95話
僕は『羅シャツ』の調整を頼みに来たら。ギルドの奥から、今野さんといわれる方が、呼ばれて出て来た。
調整や修繕を行ってくれる、『錬金系』スキルの持ち主だ。
この豊田ダンジョンには、数人配置されてるはずだけど、今はこの女性の方の担当時間らしい。
顔色が悪そうで不満タラタラだ、どうしたんだろう。
「あのハゲ、無茶な勤務日程押し込んどいて、テメエは定時だと?ふざけんなよ!今度ストライキ起こしてやるからな!テメエの頭の毛を、全部毟りとるまでぜってーやめねえからなぁ!覚えてろよ!!」
ブツブツと怖いのですが。
「えっと、お忙しいところ申し訳ありません。装備の調整をお願いしたいのですが、大丈夫でしょうか?」
主にこの人の、心身の健康が不安だ。
「あ?おお、悪いな、子どもにまで心配かけちまって。大丈夫だ、大人に気を遣っても良い事ないぞ、もっと自由にやれよ。」
「はあ、どうも。でもそれだけ顔色が悪いと、心配にもなりますよ?」
「はっはははは!こんなものは、あのハゲを吊るせば直ぐにでも治るってもんだ!心配要らないよ。」
人を吊るすのに、どうやったら心配要らないんだろう?
僕には、人生経験が足りないようだ。
「やるなら、首に縄つけて吊るしてね。」
「もちろんだ!」
静香さんも賛同のようだ。
ここは、出直した方がいいかもしれない。
ギルドは意外とブラック職場のようだ。
「おい、お前お茶淹れて来い。」
「はっ!」
え?警備の自衛隊員の人に、お茶汲みさせてるよこのお姉さん。
スキルがある訳だから・・・。そっか・・・、このお姉さんたちも、実は、自衛隊員か何かなんだ。

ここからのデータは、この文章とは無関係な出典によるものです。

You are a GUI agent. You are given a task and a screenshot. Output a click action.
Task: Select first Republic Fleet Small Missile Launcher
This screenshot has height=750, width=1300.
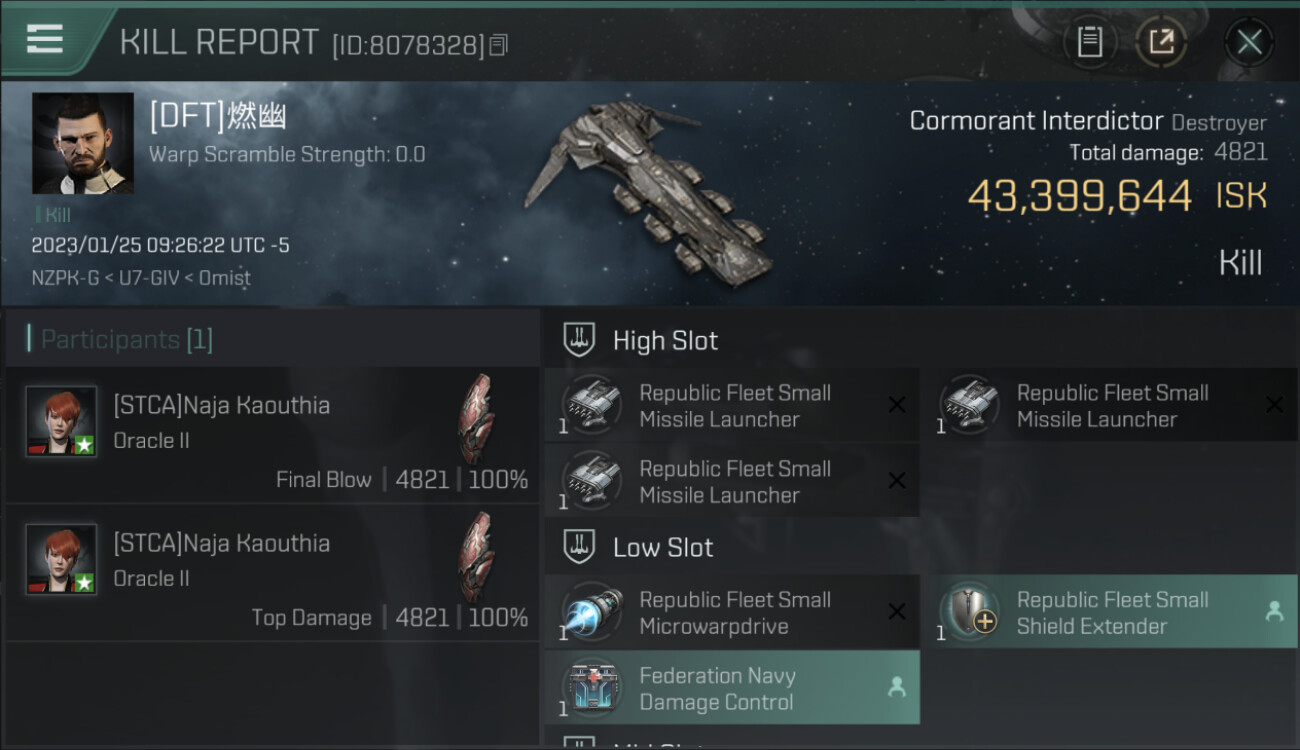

「スキルがない方が自衛隊は楽だからな。坊主も気をつけろよ?間違ってスキルなんか持っちゃうと、あたしたちみたいに、こき使われるからな。退役しようにもフリーは危ねえし。はぁ〜、あたしはLvだけ上げられれば良かったのによぉ。何でこんな事に・・・。」
・・・スキル持ちのお姉さんは、濃い人が多いよね。
自衛隊員さんが持って来たお茶を飲みながら、お姉さんが聞いて来た。
「それで?調整してほしいアイテムってのは、どれだい?」
「これです。」
僕は、もちろん『羅シャツ』を出して、お姉さんに見せる。
「おいおいおい、初見のアイテムだなぁ。静香、鑑定はしたのか?」
「断られました。」
「〜っん!しゃあないか!情報は力だからな。売る気になったら言えよ坊主。」
カラッと話しやすいお姉さんだ。
「はい。情報料が上がったら検討する予定です。」
「はっはは!ちゃっかりしてるねぇ!嫌いじゃないよ。それで?ぴったりに仕上げれば良いのかい?」
「どうなんでしょう?肌に直接着る予定なのですが、余裕があった方が良いですかね?」
さっきまでも触っていたけど、お姉さんは本格的に素材を確認しだした。
「直接か・・・、ふむ、肌触りも悪くないし、収縮性もバッチリだな。数ミリ小さく作って、ピッチリ着る方が良いかもしれないな。好みもあるからな、どっちでもいいぞ?」
「じゃあ、ピッチリ着るのを試してみます。合わなかったら、また持って来ますね。」
「おう!任しときな。金はもらうけどな。」
「もちろんです。」
その後、僕はササっと採寸されて、サイズは直ぐさまアイテムに適応された。
採寸はあくまでも目安らしい、その方が調整が上手くいくんだとか、話してくれた。